At the same time Ivy is held back by the rules of her blood. To her, the term ‘cousin’ is only a classificatory term; but as soon as she finds out that Little Charles is her brother, it becomes a descriptive term and she is forced to confront that she is not only cultural obliged to the family, but bound by blood. There is the incest taboo that she is faced with, but despite that she denies it and decides to push against what is expected of her. This is another example of how there is a challenging of the norm of family while it breaks down in its dysfunction. Similarly, when Barbara confiscates Violet’s drugs, she seems to take the upper hand and go against the blood hierarchies and expectations set up by the idea of family.
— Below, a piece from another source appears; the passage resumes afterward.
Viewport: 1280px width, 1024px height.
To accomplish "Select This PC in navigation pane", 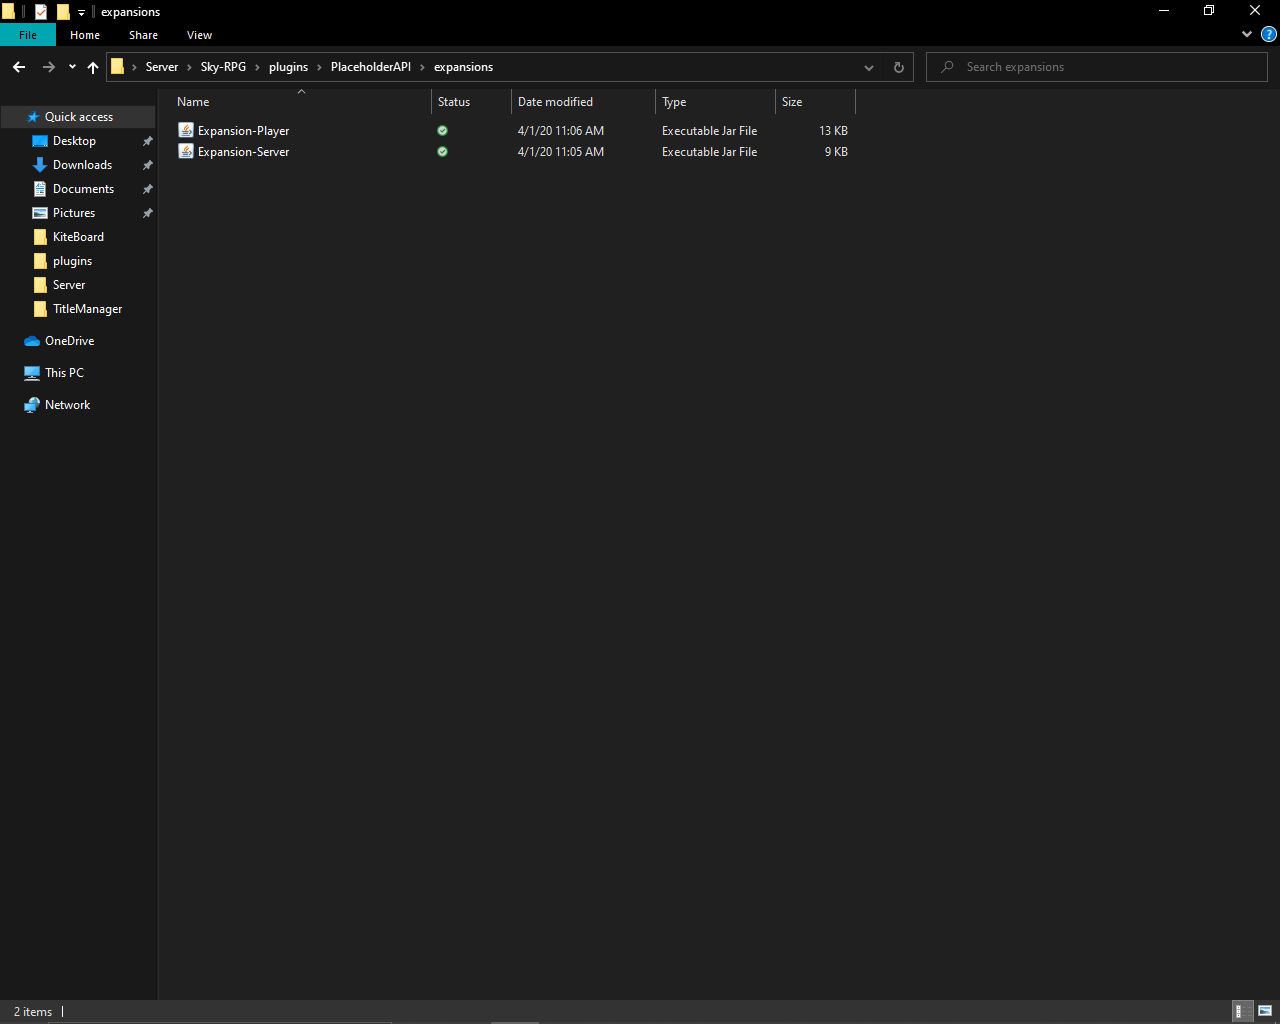I will click(64, 373).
It is not only the new generation that has broken the rules of blood ties and culture, but the old generation as well. We may observe this through the affair Mattie Fae has with Beverly- she too is a traitor to her own sister, her blood kin. At the same time she tries to make up for it by keeping Little Charles with her, but hating him. Her husband on the other hand is very acceptive of what has happened, and despite being very traditional, he proves to love Little Charles like a son and raises him in the same hearth. It can be said that this is an indication of how culture makes place for forgiveness when socio-biological rules are broken.
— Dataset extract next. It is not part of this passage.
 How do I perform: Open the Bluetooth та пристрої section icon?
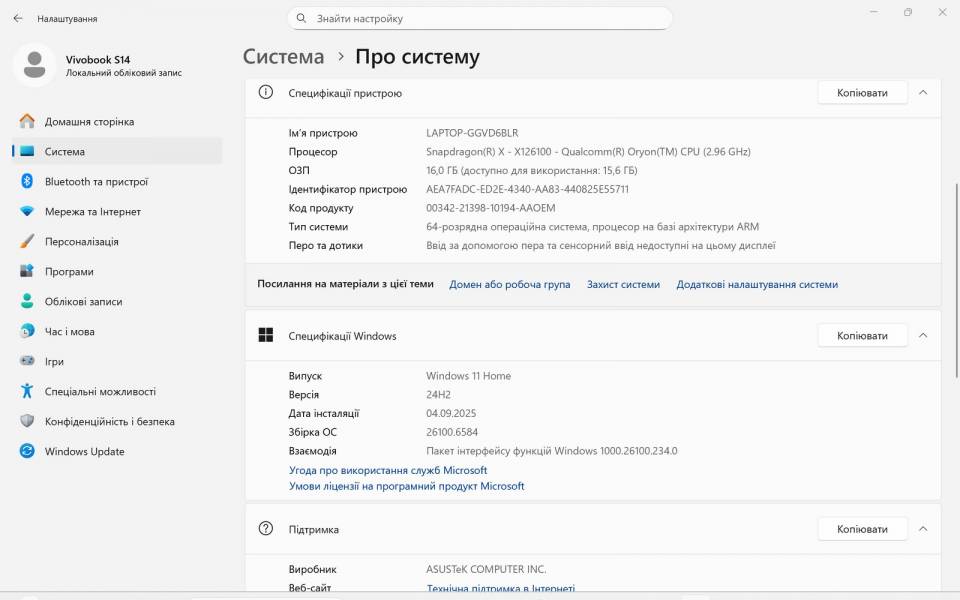coord(27,181)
We are also faced with the title August: Osage County and its significance- the movie takes place in the sweltering heat of August, where tempers and temperaments are volatile in the dark claustrophobic heat. The county on which they live, is a family home with fond childhood memories.
As Cartsen says:
“Houses are strongly associated with children….The unity of a house, is also conceived in terms of siblingship”
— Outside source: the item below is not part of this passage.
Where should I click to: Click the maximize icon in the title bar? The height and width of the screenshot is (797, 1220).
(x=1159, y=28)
The relationships between the three siblings comes together at the house after many years and ends there as well as they all go on their different parts. At different parts of the film biological relationships are treaded over and cultural formalities are given importance; and vice versa, thus breaking down the family and its importance to its members. Ofcourse one may blame the disintegration of the family on the way Violet treats everyone and puts them through agonising fear and pain and makes them miserable, as she herself suffers from mouth cancer and drug addiction. But it is the choices made by individuals as well that comments on the dark isolation and abuse one feels within kinship. Nevertheless Letts has written a piece that hist very close to home for many and the dysfunction was not only emotionally and psychologically wracking but also an interesting piece to study sociologically.